The next arc, The Siege of Saleucami, deals with the Jedi offensive as they attempt to overcome the Separatist facilities there. Turns out, they’re cloning Nikto in a very quick-and-dirty way, not breeding soldiers like the Republic “because Count Dooku doesn’t need them to last long”. It’s kinda creepy, and you have to wonder why on earth the Separatists hadn’t tried their hand at it before – Dexter Jettster’s comments about Kaminoans being “damn good cloners” does seem to suggest there are other groups in the galaxy (Spaarti?) who perhaps aren’t as good, after all! The Jedi offensive is led by Oppo Rancisis, who has always been very much a background Jedi for the entire run up to this point, but always with reference to the fact he is excellent at battle meditation. He is co-ordinating the Jedi and clones as they attack the Separatists, and while the Republic forces aren’t making much headway, they are at least continually able to repel the Separatists. Sora Bulq therefore assassinates him to give the Separatists the upper hand, but a showdown in the caverns with Quinlan Vos ultimately turns the tide in the Republic’s favour, as Quinlan finally is able to proclaim the fact that he is a Jedi.
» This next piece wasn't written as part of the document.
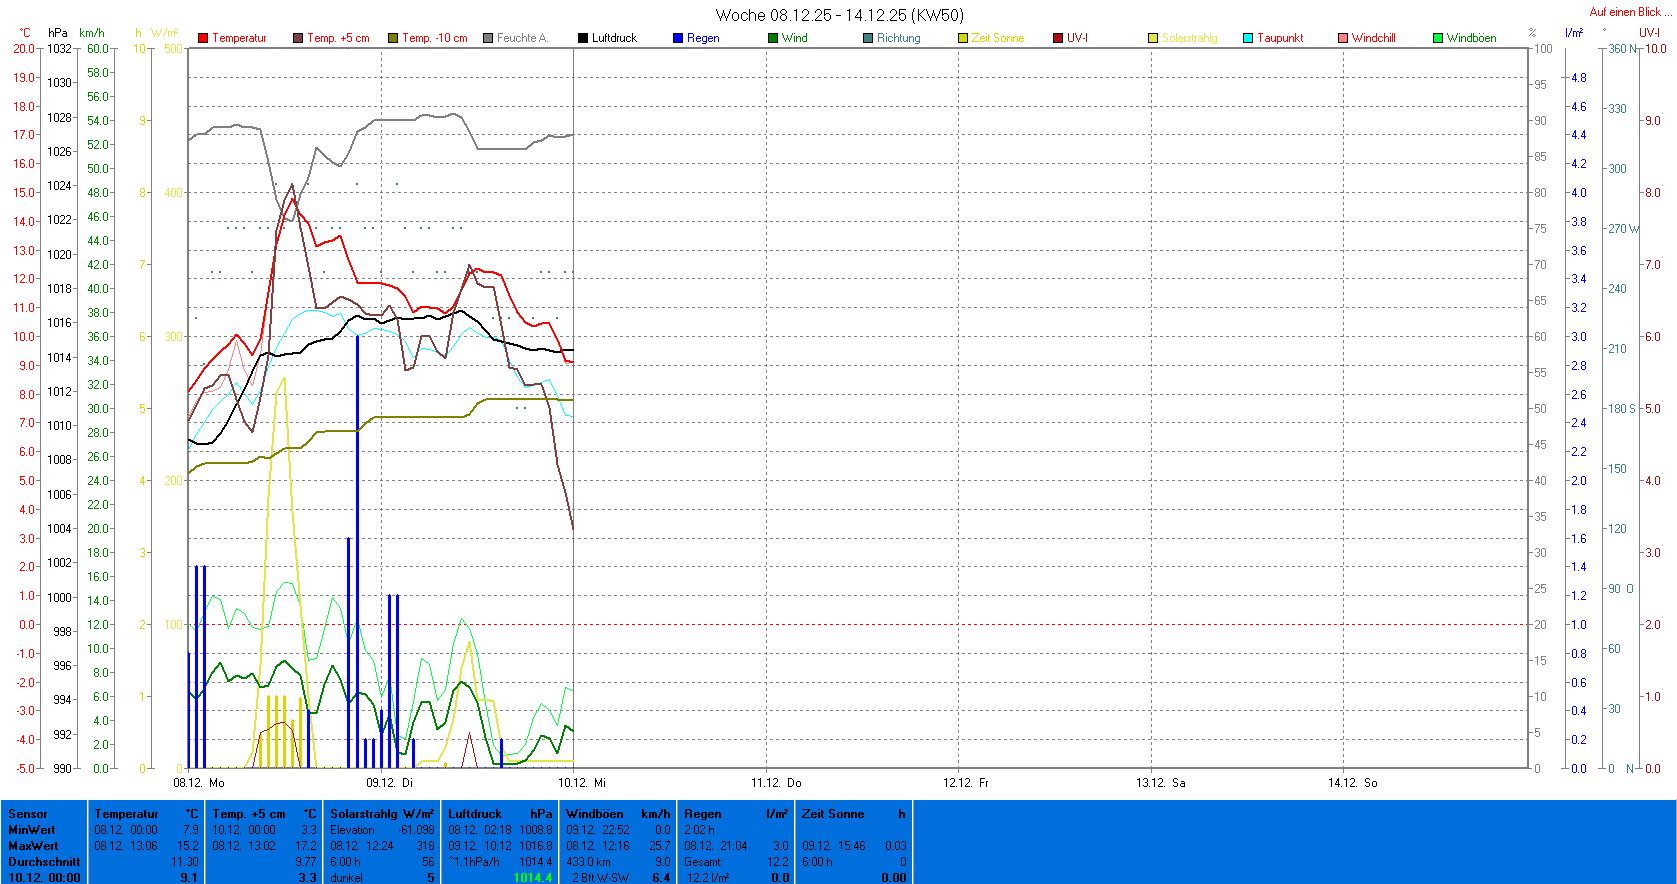1677x884 pixels.
Task: Click the dark red UV-I legend square
Action: click(1058, 38)
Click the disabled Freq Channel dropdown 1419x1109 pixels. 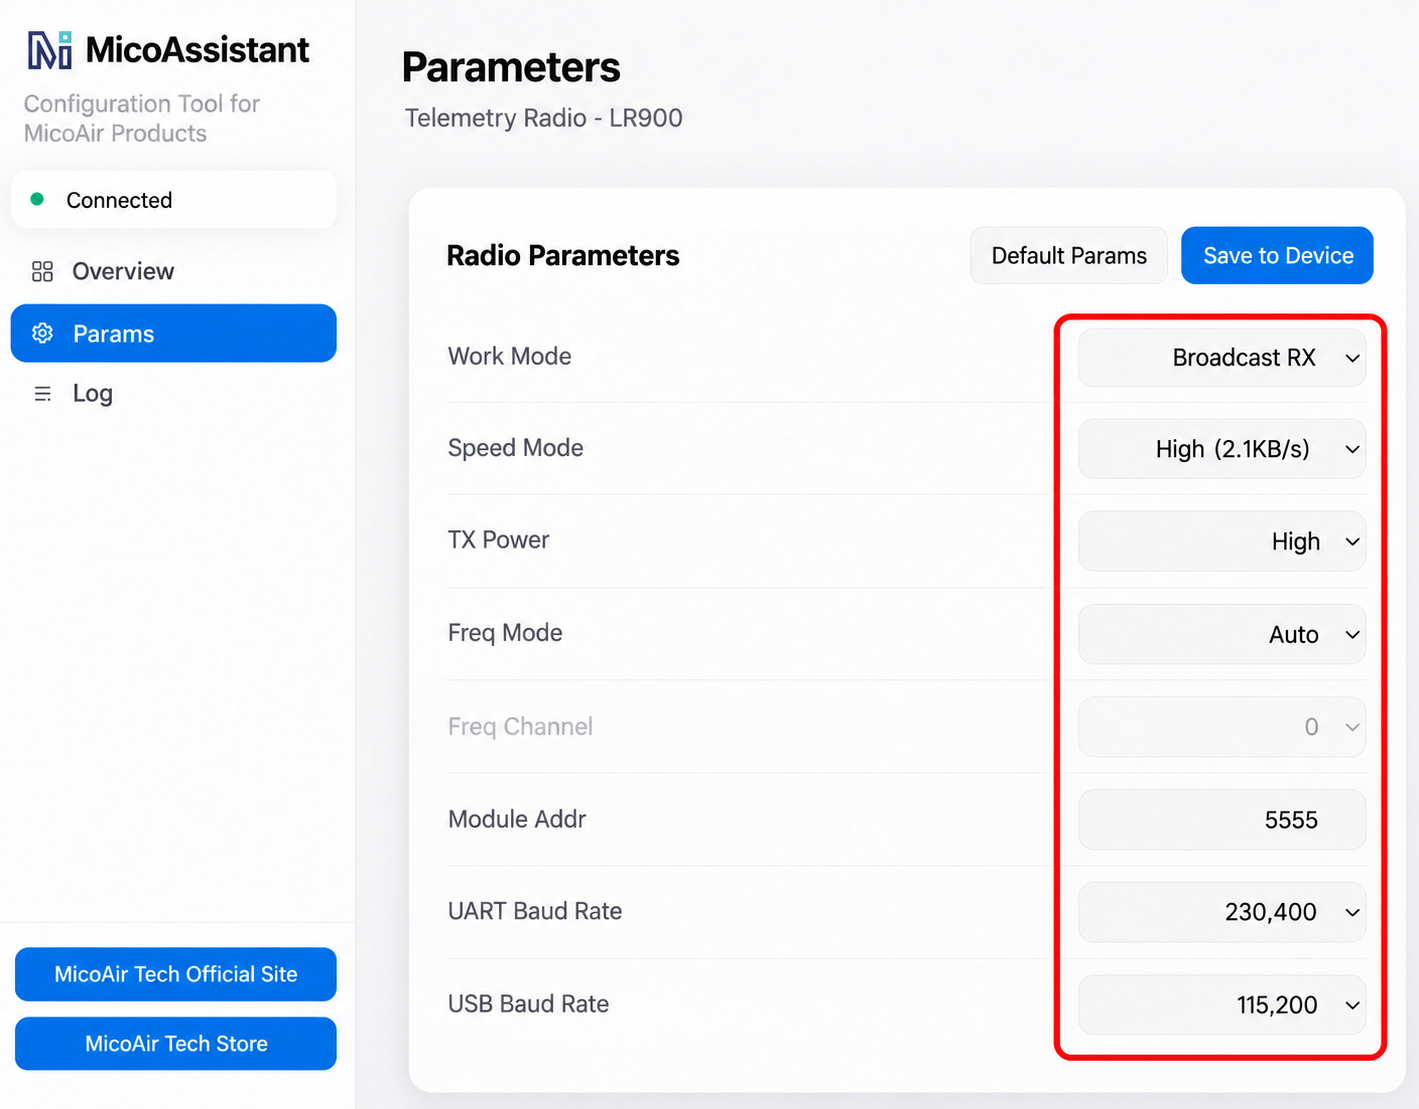click(1221, 727)
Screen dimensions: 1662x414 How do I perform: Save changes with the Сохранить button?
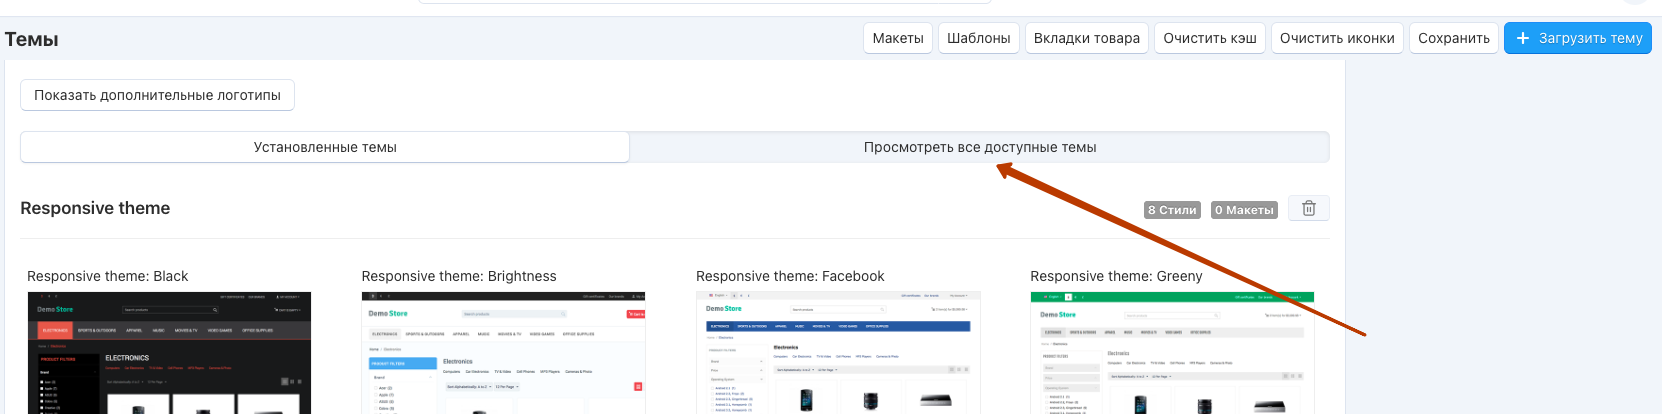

I’ve said it before, but it’s been incredible to follow this arc throughout the larger clone wars, as in many respects Quinlan’s storyline is more interesting than Anakin’s, which is a foregone conclusion, and mostly consists of foreshadowing his fall to the dark side. Quinlan definitely flip-flops between whether he is a Jedi or not – did he ever go over to the dark side, for reals? The story ends with his redeployment to Boz Pity, which of course is mentioned during Episode III, after which he intends to leave the Jedi Order, as Khaleen is pregnant with their child. It’s all feeling very much like it’s being set up for tragedy, but next we’re back to a novel, with another of my favourites: Labyrinth of Evil! I wonder what Mr Bookstooge will think of this one!!

3 thoughts on “The Great Prequel Re-Read, part seven”

  1. (Just as an fyi, if you don’t link to a specific page on someone’s website, WP doesn’t notify them of it)

    I was not able to afford both the comics and the novels so I had to choose the novels. I often wonder how reading the comics in conjunction with the novels would have affected my overall view of the Clone War era.

    Now, I know Labyrinth was an immediate prequel to RotS but I’ll have to see what I said in my review, because it doesn’t stick in my mind as either a good or bad one.